Social injustices manifest in (oppressive) language, too. How welcoming is the space of the writing centre, when we insist on consulting in a language that our students very clearly struggle with? Safe spaces are places where each individual feels protected enough to speak their thoughts and share their views without fear of reprisal. And yet I am not sure that I am doing this enough as the writing centre coordinator. In research conducted on ‘taking social justice principles online’, one of my consultants made this worrying comment: “The key question, in my mind, is how to ensure that the people working at the writing centre are not bigots, do not mistreat students, and offer each student the same service.”  Worrying, I say, because I realised that until then I had not created the space for such conversations—and in not doing so had allowed my consultants to work in what could have been an unsafe and, relatedly, unwelcoming space. I am also not convinced that the metaphor as ‘home’ is an apt one—for SA writing centres, and for others across the globe, too. But, I promise more on this in my paper later this month at the conference!

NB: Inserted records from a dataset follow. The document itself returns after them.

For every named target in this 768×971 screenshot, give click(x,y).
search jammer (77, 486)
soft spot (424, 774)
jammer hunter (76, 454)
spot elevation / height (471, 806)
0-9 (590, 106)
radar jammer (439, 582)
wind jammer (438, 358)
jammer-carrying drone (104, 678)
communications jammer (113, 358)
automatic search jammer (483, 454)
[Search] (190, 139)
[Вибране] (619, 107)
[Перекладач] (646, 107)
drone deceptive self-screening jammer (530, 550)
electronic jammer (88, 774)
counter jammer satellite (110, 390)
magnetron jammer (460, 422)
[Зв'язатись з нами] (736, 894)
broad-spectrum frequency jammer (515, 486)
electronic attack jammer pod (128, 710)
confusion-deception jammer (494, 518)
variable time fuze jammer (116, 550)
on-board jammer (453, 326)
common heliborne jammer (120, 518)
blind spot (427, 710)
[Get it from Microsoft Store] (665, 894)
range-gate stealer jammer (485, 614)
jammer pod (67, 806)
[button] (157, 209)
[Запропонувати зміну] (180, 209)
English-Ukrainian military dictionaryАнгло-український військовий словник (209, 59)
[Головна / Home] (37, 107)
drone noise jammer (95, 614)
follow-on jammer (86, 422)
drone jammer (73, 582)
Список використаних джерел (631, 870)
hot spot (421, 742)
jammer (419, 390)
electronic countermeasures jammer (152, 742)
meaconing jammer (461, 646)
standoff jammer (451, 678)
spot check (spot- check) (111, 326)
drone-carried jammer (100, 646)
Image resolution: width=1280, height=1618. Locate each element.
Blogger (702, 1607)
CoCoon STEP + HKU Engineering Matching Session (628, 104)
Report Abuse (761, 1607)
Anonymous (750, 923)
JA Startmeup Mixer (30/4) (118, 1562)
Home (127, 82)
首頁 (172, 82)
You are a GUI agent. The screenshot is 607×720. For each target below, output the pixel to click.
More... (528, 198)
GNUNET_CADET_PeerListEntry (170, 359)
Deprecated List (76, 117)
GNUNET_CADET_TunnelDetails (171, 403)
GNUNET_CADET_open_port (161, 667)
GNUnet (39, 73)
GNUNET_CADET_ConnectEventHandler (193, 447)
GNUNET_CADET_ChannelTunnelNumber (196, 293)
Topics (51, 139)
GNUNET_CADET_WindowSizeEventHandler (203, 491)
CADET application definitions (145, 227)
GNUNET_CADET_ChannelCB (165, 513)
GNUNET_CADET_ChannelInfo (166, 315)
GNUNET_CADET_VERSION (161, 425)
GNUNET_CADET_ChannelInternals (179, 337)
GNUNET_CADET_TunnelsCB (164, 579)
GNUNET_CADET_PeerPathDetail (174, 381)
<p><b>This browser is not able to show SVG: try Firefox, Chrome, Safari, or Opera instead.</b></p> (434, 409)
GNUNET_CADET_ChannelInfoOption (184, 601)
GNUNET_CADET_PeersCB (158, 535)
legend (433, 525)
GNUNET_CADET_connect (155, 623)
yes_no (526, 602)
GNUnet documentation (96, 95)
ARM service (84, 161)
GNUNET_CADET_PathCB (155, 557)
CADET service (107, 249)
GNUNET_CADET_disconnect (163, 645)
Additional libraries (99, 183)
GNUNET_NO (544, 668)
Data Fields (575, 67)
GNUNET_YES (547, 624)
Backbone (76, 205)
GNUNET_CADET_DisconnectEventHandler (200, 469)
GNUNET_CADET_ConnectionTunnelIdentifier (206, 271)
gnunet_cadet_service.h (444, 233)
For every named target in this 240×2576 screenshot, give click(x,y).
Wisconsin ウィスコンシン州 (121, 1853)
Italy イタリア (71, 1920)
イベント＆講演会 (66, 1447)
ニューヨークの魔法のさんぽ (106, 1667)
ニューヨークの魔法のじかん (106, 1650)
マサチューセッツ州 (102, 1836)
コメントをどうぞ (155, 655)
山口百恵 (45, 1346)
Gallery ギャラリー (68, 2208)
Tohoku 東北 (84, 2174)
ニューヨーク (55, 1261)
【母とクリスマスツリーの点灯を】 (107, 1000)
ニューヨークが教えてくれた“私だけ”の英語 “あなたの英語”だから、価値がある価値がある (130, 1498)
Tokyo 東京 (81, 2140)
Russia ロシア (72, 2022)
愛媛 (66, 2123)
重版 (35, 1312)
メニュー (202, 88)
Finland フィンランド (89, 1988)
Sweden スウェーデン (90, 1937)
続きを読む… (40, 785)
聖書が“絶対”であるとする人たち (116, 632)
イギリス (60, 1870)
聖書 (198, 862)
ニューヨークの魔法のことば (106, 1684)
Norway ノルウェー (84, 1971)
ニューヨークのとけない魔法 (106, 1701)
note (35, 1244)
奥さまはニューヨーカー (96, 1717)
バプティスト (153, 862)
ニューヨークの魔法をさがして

As a plenary speaker for this year’s conference, can you give up a preview of your talk?

Rambiritch: My paper is very closely aligned to the conference themes and is entitled: Navigating the social turn: Reimagining Space and Safety in the South African Writing Centre. It begins by highlighting how five major social turns in South Africa’s history have impacted issues of space and safety in South Africa, and in the South African writing centre. In interrogating issues of space and safety in the writing centre context, I focus, too, on the ways in which the writing centre space has been theorised and metaphored, and how these reflect the evolution of the writing centre. Such close interrogation will also demonstrate how such metaphors may conflict with the space of the South African writing centre.

We’re very much looking forward to your plenary at the conference. Thank you for this.


References

Bruffee, K. A. (2012). Peer tutoring and the “Conversation of Mankind.” In V. Villanueva, (Ed.) Cross-Talk in Comp Theory: A Reader, 3rd ed. (pp. 415-436). National Council of Teachers of English: Urbana, IL.

Rambiritch, A. (2018). A social justice approach to providing academic writing support. Educational Research for Social Change, 7(1), 46–50. https://doi.org/10.17159/2221-4070/2018/v7i1a4

Rambiritch, A., Carstens, A., Prinsloo, S., & Janse van Rensburg, Z. (2022). Skryfsentrumpedagogiek. In W.A.M. Carstens, & T. Van Dyk. (Eds), Toegepaste Taalkunde in Afrikaans. Pretoria: Van Schaik. (In progess).

Rambiritch, A. Reimagining our space: Taking social justice principles online. (Under review).